With Every Step by Cadigan Neil;

With Every Step by Cadigan Neil;

Author:Cadigan, Neil;
Language: eng
Format: epub
Publisher: Schwartz Publishing Pty. Ltd


DAYS 295–310, 17 OCTOBER–1 NOVEMBER 2011

ROEBOURNE TO ROEBUCK PLAINS ROADHOUSE (766 KM)

After three successive 50-plus-kilometre days, Cad made it to his next bit of civilisation at South Hedland and was quickly befriended by a big Kiwi, Tom, who was the publican at the Hotel Fini in Port Hedland. Big Tom organised a fundraising night at the pub, which involved Cad again making a speech, something he had become comfortable doing. Yet he was very uncomfortable (just like his old man) when Tom called him up to sing karaoke. The good news was that Tom spared him total embarrassment by doing a duo with him; the bad news was that it was the Proclaimers’ song ‘500 Miles’. The fact that $1425 was raised softened his displeasure. ‘Tom is a legend, I won’t forget him in a hurry,’ Cad wrote.

The Pilbara was certainly the most productive region for donations, and Cad was accepting hundreds each day from those who stopped along the way, on top of the lucrative fundraising evenings at Eramurra, Karratha and Port Hedland; obviously, a front-page story and photograph in the Pilbara News and a television interview had lifted awareness of who he was and what he was doing. Contrasting that was the fact he felt dreadful, with a bad cough and chest cold, but that didn’t stop him walking a minimum of 40 kilometres a day for twelve of the next thirteen days while the thermometer nudged 40 degrees.

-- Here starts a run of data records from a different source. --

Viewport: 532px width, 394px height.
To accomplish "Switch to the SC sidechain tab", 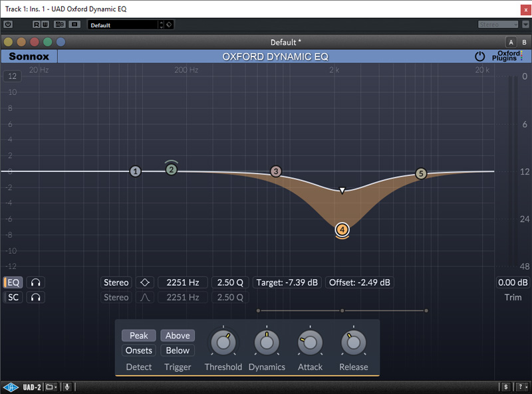I will (x=13, y=298).
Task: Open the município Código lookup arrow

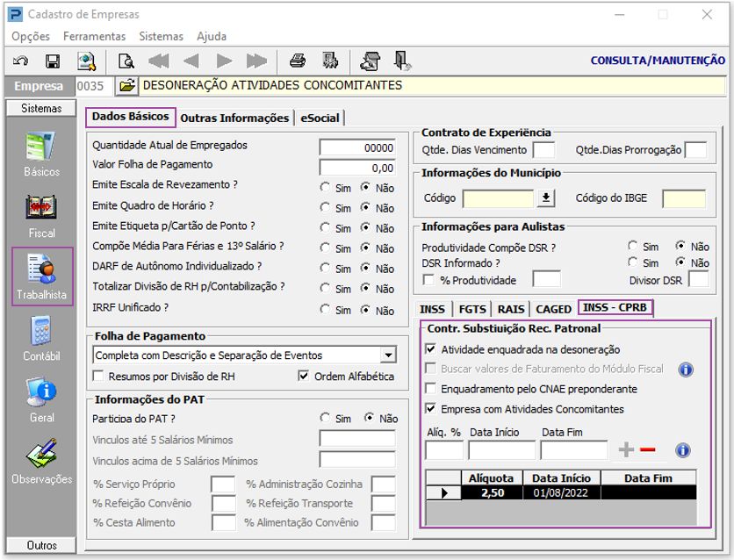Action: [x=546, y=198]
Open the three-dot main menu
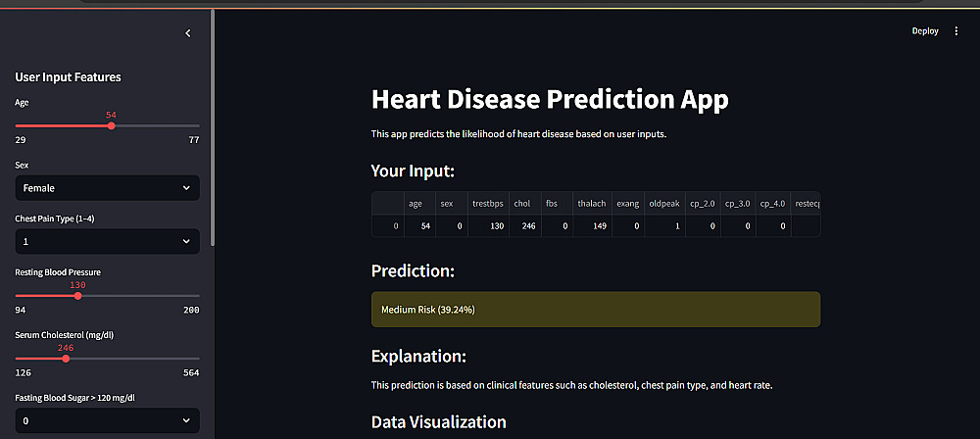The image size is (980, 439). coord(956,31)
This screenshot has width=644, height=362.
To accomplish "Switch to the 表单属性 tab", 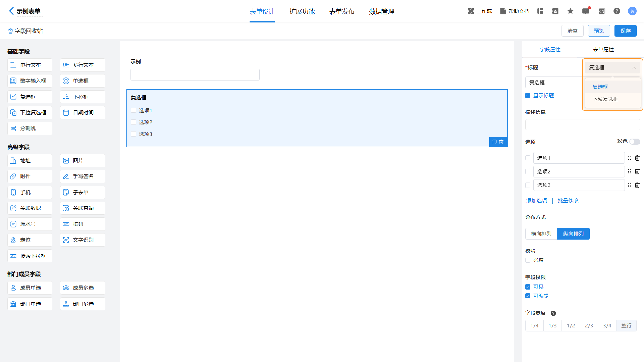I will click(603, 50).
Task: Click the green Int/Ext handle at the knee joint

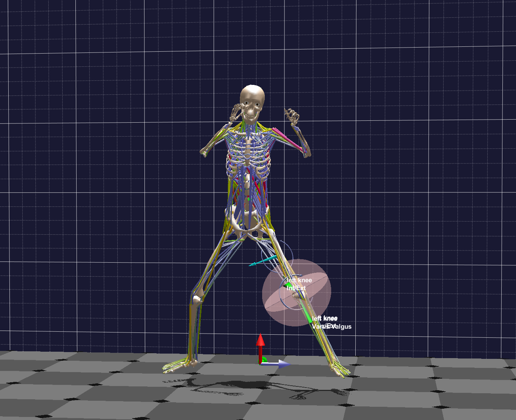Action: point(289,284)
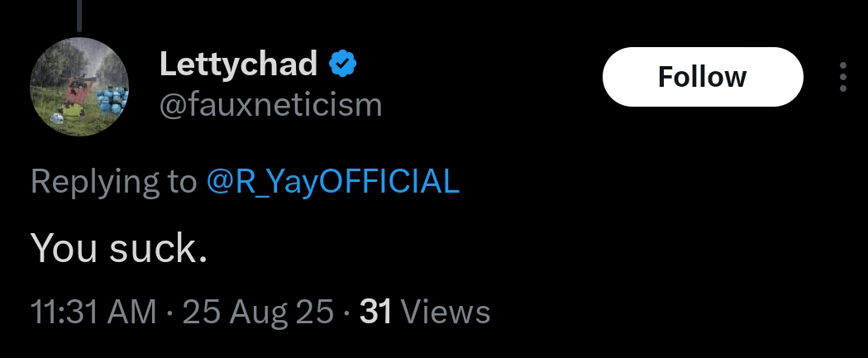This screenshot has width=868, height=358.
Task: Click the blue cubes in the avatar
Action: (x=108, y=103)
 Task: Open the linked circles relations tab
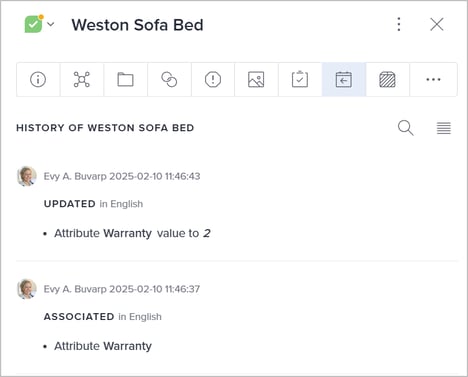[169, 80]
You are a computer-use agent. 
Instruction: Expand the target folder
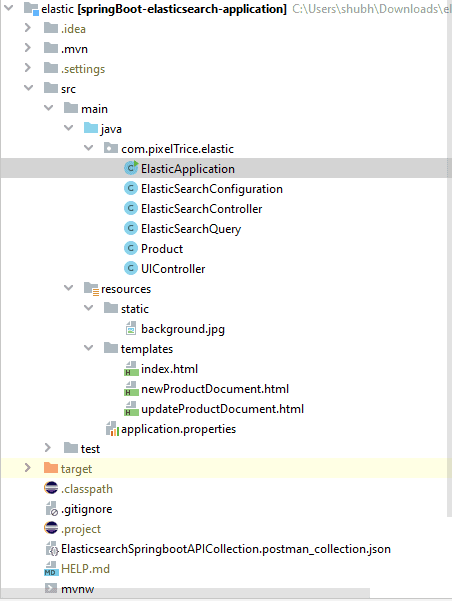(x=28, y=468)
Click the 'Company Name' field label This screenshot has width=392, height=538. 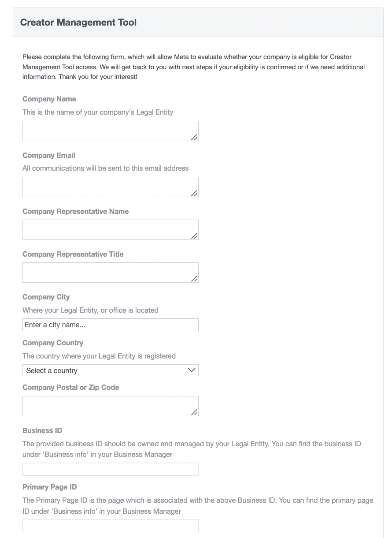(x=49, y=99)
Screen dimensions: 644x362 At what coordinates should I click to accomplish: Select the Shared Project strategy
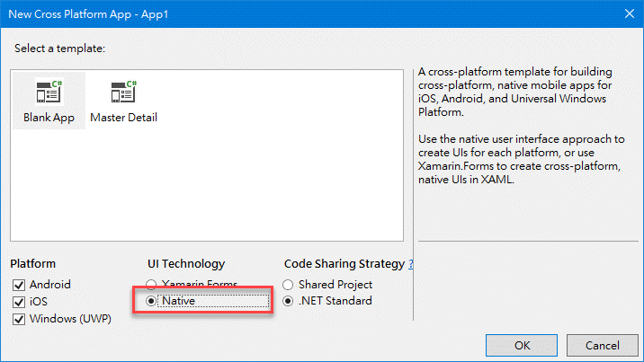[288, 285]
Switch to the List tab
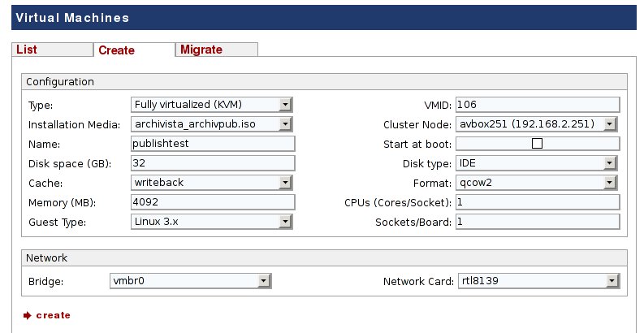 [27, 50]
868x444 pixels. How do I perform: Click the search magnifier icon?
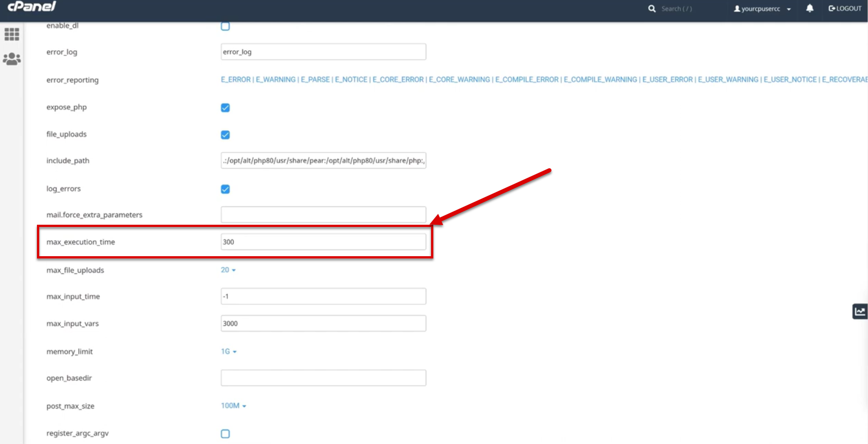click(652, 9)
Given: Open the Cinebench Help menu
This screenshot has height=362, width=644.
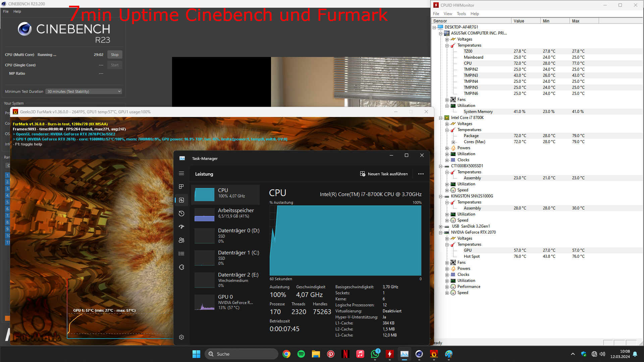Looking at the screenshot, I should click(x=17, y=11).
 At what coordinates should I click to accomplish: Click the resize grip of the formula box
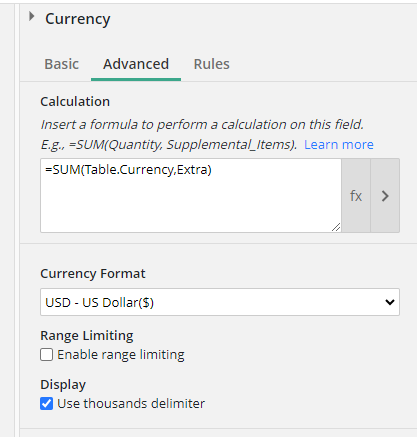336,227
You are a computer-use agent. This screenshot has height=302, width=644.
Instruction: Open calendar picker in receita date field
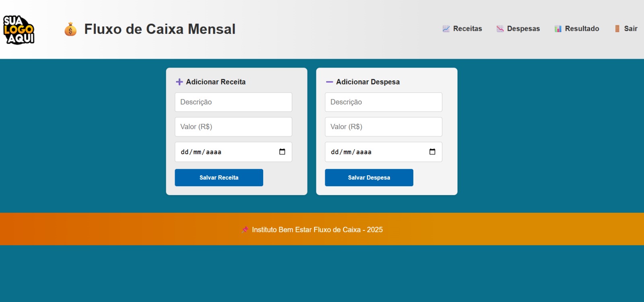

In fact, he took only sixteen days, not the planned eighteen, to get from Roebourne to Broome, thanks to an average of 48 kilometres a day on the logbook and one day off (at the Sandfire roadhouse), making it his most intense period since the Nullarbor. (Mind you, he’d had twenty-one of the previous forty-eight days off since reaching Monkey Mia with Josh.) The blisters on his feet were as bad as they had ever been, and the chafing was back in earnest.

He was physically and mentally shot in the last days before Broome, however the thought of relaxing in Fiji with familiar faces was ample incentive not to slow down. For days he could see storms to the north, and when he finally encountered rain for the first time in about three months he actually rejoiced, standing in the middle of the highway, shirt and shoes discarded, with arms outstretched with his head to the sky, screaming, ‘Yes. Yes! It’s not hot and there are no flies … Yesssssss!’

Andrew decided he’d walk only to the Roebuck Plains roadhouse, which was at the junction of the road to Broome and the Great Northern Highway where it took a right-hand turn towards the Northern Territory. He was done. He’d pushed himself enough. He couldn’t be bothered continuing by foot to Broome and would cover that ‘dog-leg’ on his return.